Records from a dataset
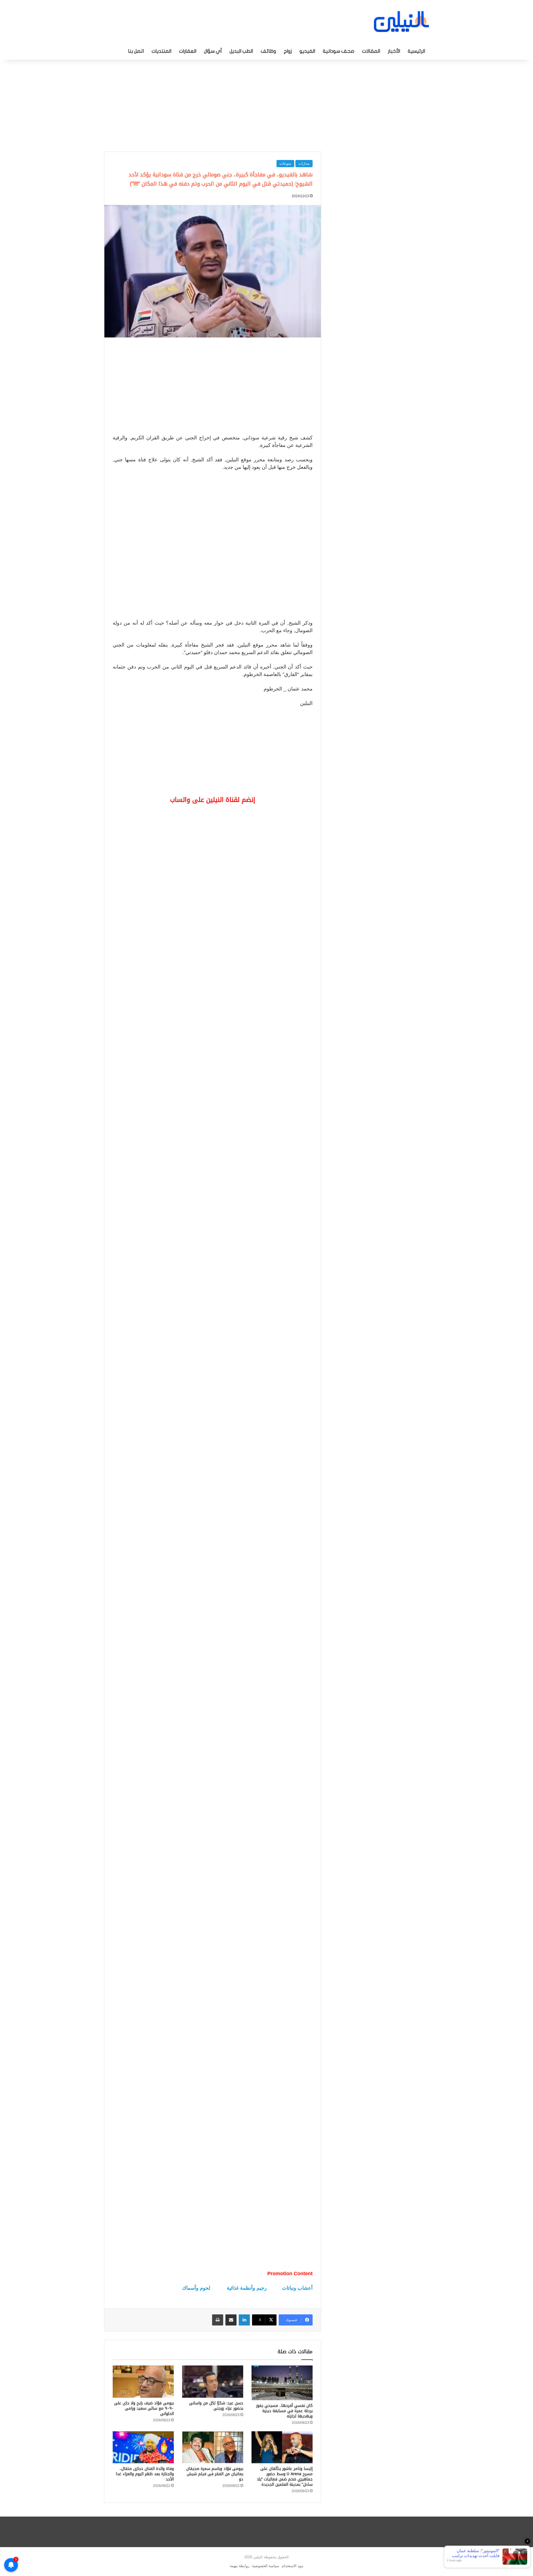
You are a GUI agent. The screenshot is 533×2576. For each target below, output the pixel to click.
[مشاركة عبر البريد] (231, 2319)
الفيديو (307, 51)
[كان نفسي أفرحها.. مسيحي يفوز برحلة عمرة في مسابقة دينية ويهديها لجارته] (282, 2382)
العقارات (187, 51)
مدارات (304, 163)
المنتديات (161, 51)
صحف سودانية (338, 51)
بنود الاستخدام (292, 2566)
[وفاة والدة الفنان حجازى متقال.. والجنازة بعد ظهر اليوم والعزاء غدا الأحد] (143, 2447)
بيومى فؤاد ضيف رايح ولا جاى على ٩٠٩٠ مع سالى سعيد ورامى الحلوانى (144, 2408)
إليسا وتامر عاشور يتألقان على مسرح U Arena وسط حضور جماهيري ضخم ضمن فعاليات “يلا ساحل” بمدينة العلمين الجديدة (285, 2476)
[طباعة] (217, 2319)
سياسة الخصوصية (265, 2566)
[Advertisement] (266, 104)
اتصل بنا (136, 51)
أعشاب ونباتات (297, 2288)
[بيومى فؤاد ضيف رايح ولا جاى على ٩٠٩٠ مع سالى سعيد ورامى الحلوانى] (143, 2381)
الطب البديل (241, 51)
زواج (288, 51)
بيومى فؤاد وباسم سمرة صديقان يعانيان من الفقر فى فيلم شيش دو (214, 2474)
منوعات (285, 163)
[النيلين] (401, 21)
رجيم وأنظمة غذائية (247, 2288)
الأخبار (394, 51)
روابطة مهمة (239, 2566)
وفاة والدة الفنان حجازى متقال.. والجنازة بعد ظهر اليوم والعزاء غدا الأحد (145, 2474)
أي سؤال (213, 51)
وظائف (268, 51)
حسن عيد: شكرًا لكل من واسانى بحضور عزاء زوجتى (216, 2405)
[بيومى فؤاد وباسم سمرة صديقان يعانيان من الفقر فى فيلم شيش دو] (212, 2447)
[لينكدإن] (244, 2319)
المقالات (371, 51)
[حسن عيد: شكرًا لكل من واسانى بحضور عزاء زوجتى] (212, 2381)
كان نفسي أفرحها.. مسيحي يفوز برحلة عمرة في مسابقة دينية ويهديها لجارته (284, 2411)
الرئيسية (416, 51)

— Your instructions —
Transcribe every entry exactly, omitting pictures.

— Problem solution —
You are a GUI agent. The screenshot is 533×2576. For each target below, output the pixel to click.
[مشاركة عبر البريد] (231, 2319)
الفيديو (307, 51)
[كان نفسي أفرحها.. مسيحي يفوز برحلة عمرة في مسابقة دينية ويهديها لجارته] (282, 2382)
العقارات (187, 51)
مدارات (304, 163)
المنتديات (161, 51)
صحف سودانية (338, 51)
بنود الاستخدام (292, 2566)
[وفاة والدة الفنان حجازى متقال.. والجنازة بعد ظهر اليوم والعزاء غدا الأحد] (143, 2447)
بيومى فؤاد ضيف رايح ولا جاى على ٩٠٩٠ مع سالى سعيد ورامى الحلوانى (144, 2408)
إليسا وتامر عاشور يتألقان على مسرح U Arena وسط حضور جماهيري ضخم ضمن فعاليات “يلا ساحل” بمدينة العلمين الجديدة (285, 2476)
[طباعة] (217, 2319)
سياسة الخصوصية (265, 2566)
[Advertisement] (266, 104)
اتصل بنا (136, 51)
أعشاب ونباتات (297, 2288)
[بيومى فؤاد ضيف رايح ولا جاى على ٩٠٩٠ مع سالى سعيد ورامى الحلوانى] (143, 2381)
الطب البديل (241, 51)
زواج (288, 51)
بيومى فؤاد وباسم سمرة صديقان يعانيان من الفقر فى فيلم شيش دو (214, 2474)
منوعات (285, 163)
[النيلين] (401, 21)
رجيم وأنظمة غذائية (247, 2288)
الأخبار (394, 51)
روابطة مهمة (239, 2566)
وفاة والدة الفنان حجازى متقال.. والجنازة بعد ظهر اليوم والعزاء غدا الأحد (145, 2474)
أي سؤال (213, 51)
وظائف (268, 51)
حسن عيد: شكرًا لكل من واسانى بحضور عزاء زوجتى (216, 2405)
[بيومى فؤاد وباسم سمرة صديقان يعانيان من الفقر فى فيلم شيش دو] (212, 2447)
[لينكدإن] (244, 2319)
المقالات (371, 51)
[حسن عيد: شكرًا لكل من واسانى بحضور عزاء زوجتى] (212, 2381)
كان نفسي أفرحها.. مسيحي يفوز برحلة عمرة في مسابقة دينية ويهديها لجارته (284, 2411)
الرئيسية (416, 51)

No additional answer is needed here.